The pitfall of these systems is that they’re static. If a malicious actor understands how they work, they can develop malware that circumvents them, subverts them, or avoids them. If you have a security camera watching the front door, and a criminal knows about it, they can use a side door instead. If you have cameras on every door, they can use the windows. A passive detection system is only as robust as its definitions, and it can’t watch everything all the time.
This is why passive systems need to be augmented with active, usually human, monitoring. Looking for strange occurrences, odd patterns, and potential signs of intrusion is a large part of the day-to-day job of a cybersecurity specialist.
One thing that it’s important to recognize is that active malicious threats, much like home invaders in physical space, tend to go for targets with the least resistance. Even many automated security threats start by detecting active monitoring, and simply don’t execute if there’s a chance they’ll be spotted right away. This is part of how the SolarWinds attack flew under the radar for so long; it only attacked systems that weren’t watching for an intrusion.
8. Pay to Train Employees in Advanced Cybersecurity
A final piece of advice for business owners specifically is to make sure you have a dedicated cybersecurity expert on staff. If you don’t have one, hire one. If you don’t want to hire one, consider paying for someone on your senior IT team to get certified in cybersecurity using an online program.

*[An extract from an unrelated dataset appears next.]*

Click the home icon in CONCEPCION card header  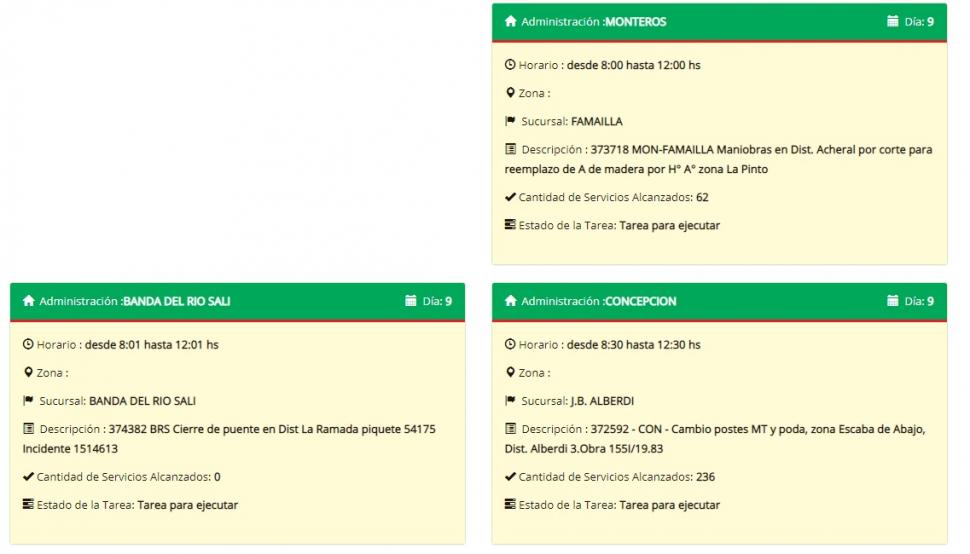511,300
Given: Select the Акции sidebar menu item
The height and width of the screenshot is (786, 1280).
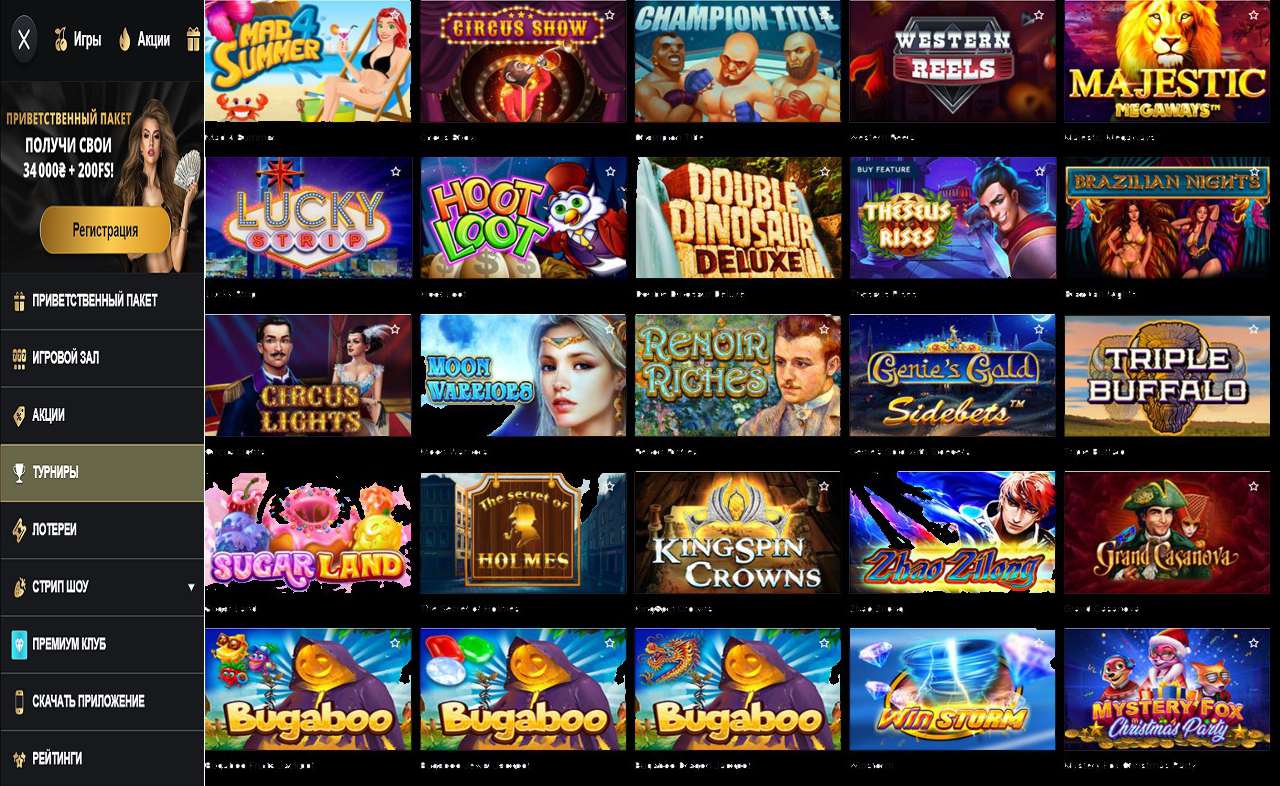Looking at the screenshot, I should (102, 415).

It pays to have someone on staff, rather than a consultant, handling your cybersecurity work. They can leverage more authority, have more familiarity with your systems and company culture, and will be better at detecting and preventing common threat vectors your company is susceptible to.
It’s also an option to combine both an internal and an external security company. Keep internal security staff on hand to do the architecture and monitoring. Hire an external company to run intrusion tests like phishing tests, Red Team attacks, and other forms of security auditing.
The key, of course, is empowerment. All the cybersecurity knowledge in the world can’t help your company if you’re not empowering the people in charge to make changes for the better. So, train your employees, empower them to make changes, and make your company a hard nut to crack.